All this bullishness deserves some caveats. Britain is home to many — very different — residential markets. London will always be an anomaly, with some specific spots running particularly hot.

Prices around Kings Cross, once a rundown corner on the outer fringes of central London, outpaced prime central London in the years after Google began setting up its UK headquarters there in 2013. Expect some residential spillover too from China’s planned new mega embassy, 2.5 times the size of its current mission, at Royal Mint Court, near the edge of the City of London.

For institutional real estate investors buying property to rent it out, geographical diversification is key. Look 500-odd miles north in Aberdeen, where the oil rush fuelled some of the nation’s priciest homes in the 1970s; now it has some of the cheapest.

But picking the right location is not the only challenge for investors. They also have to contend with changing rules.

Landlords control a big chunk of the UK market: about one in five households live in privately rented homes; in London the more than-1mn private renters make up 29 per cent of the market, on latest government data. Changes in capital gains tax, high interest rates and a move towards more tenant-friendly rules have dented the calculus in the past couple of years. More mortgages on buy-to-let fell into arrears in 2022 and 2023, although the trend reversed slightly in the third quarter of last year. 

The Renters’ Rights Bill, which will probably pass into law in a few months, continues the theme. This replaces fixed tenancies — aka landlord certainty of cash flow — with a two-month notice period, limits rent increases to once a year, and then only if it reflects market conditions and is deemed fair should tenants object. 

For first-time buyers, too, there are challenges. They will be hit by changes in stamp duty from April, when the threshold at which levies are due is lowered.

Latest-quarter data, showing the first dip in rental prices outside London since the pre-pandemic era, gives further pause. Increases within London are positive only by a rounding error. Government housebuilding plans also tip the scales. Tenants already know that house-hunting can be a real source of stress — now landlords do too.

[Work instructions]
• 1. Return the part of the UK housing text that begins with "Landlords control a" and ends after "of last year.", copied word for word.
• 2. Sum up the UK housing text in two sentences.
The items after the UK housing text are separate material.

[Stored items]
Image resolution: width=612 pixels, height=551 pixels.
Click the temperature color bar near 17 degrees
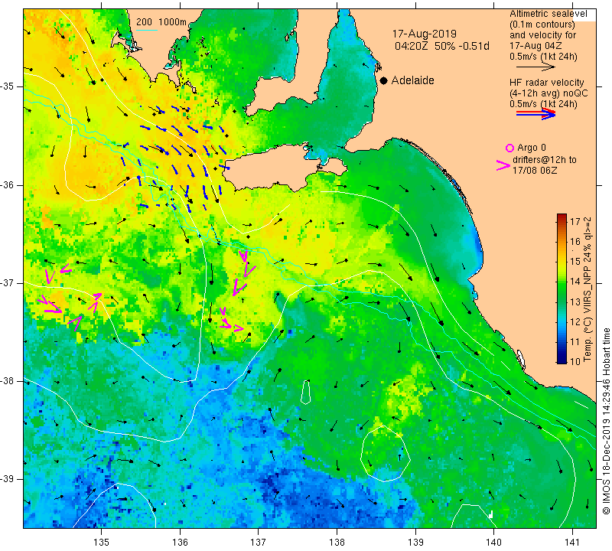click(x=562, y=220)
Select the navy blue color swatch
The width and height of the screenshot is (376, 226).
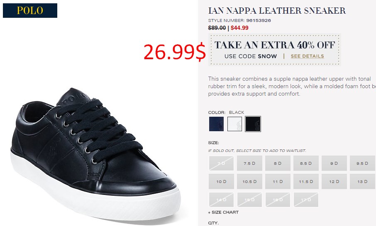coord(216,124)
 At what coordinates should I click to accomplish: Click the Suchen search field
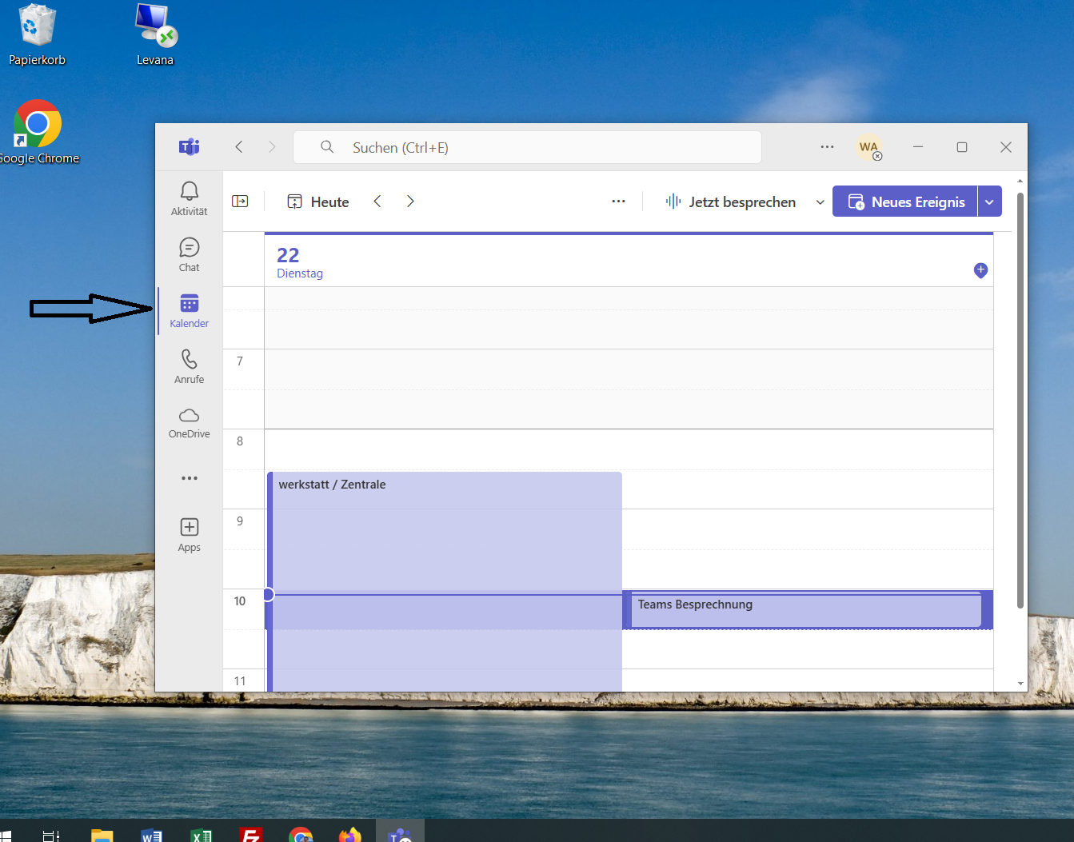[x=528, y=147]
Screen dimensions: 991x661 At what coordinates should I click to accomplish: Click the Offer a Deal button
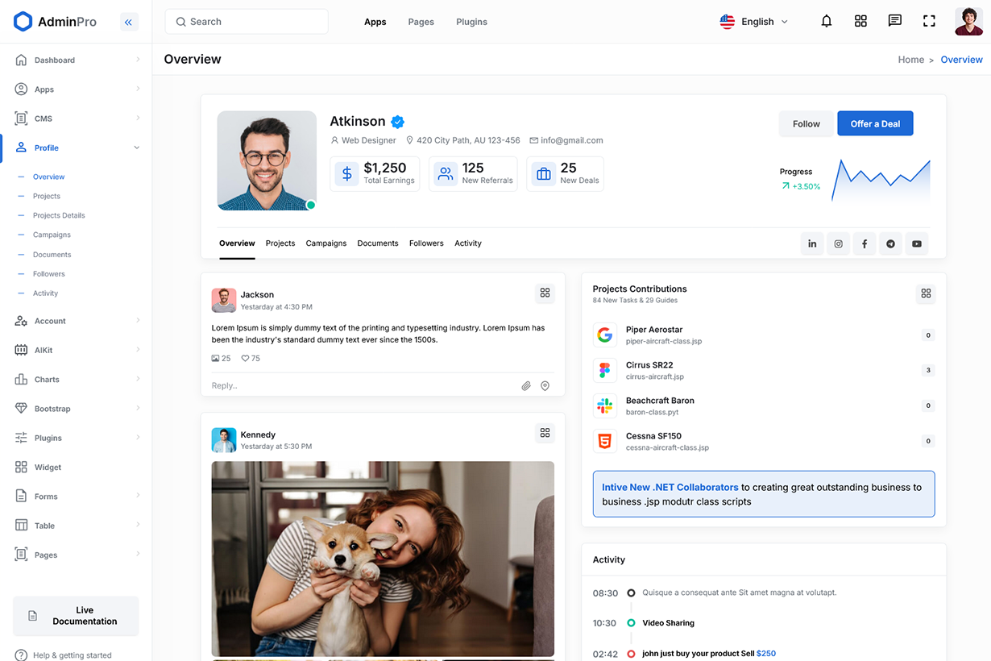coord(875,123)
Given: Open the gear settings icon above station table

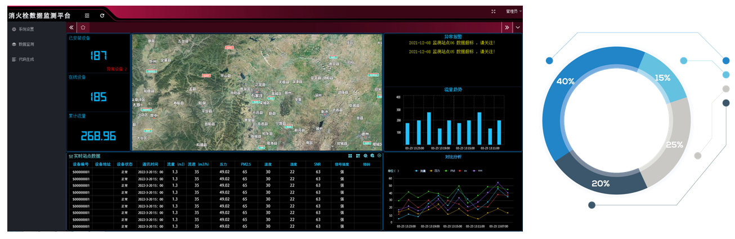Looking at the screenshot, I should (365, 156).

[Answer set]
• 1.
Landlords control a big chunk of the UK market: about one in five households live in privately rented homes; in London the more than-1mn private renters make up 29 per cent of the market, on latest government data. Changes in capital gains tax, high interest rates and a move towards more tenant-friendly rules have dented the calculus in the past couple of years. More mortgages on buy-to-let fell into arrears in 2022 and 2023, although the trend reversed slightly in the third quarter of last year.

• 2. Britain has many very different residential markets, with London an anomaly where spots such as Kings Cross have run hot, and investors buying property to rent out need geographical diversification. Landlords must contend with changing rules such as capital gains tax changes, high interest rates and the Renters' Rights Bill, first-time buyers face stamp duty changes from April, and the first dip in rental prices outside London since the pre-pandemic era gives further pause.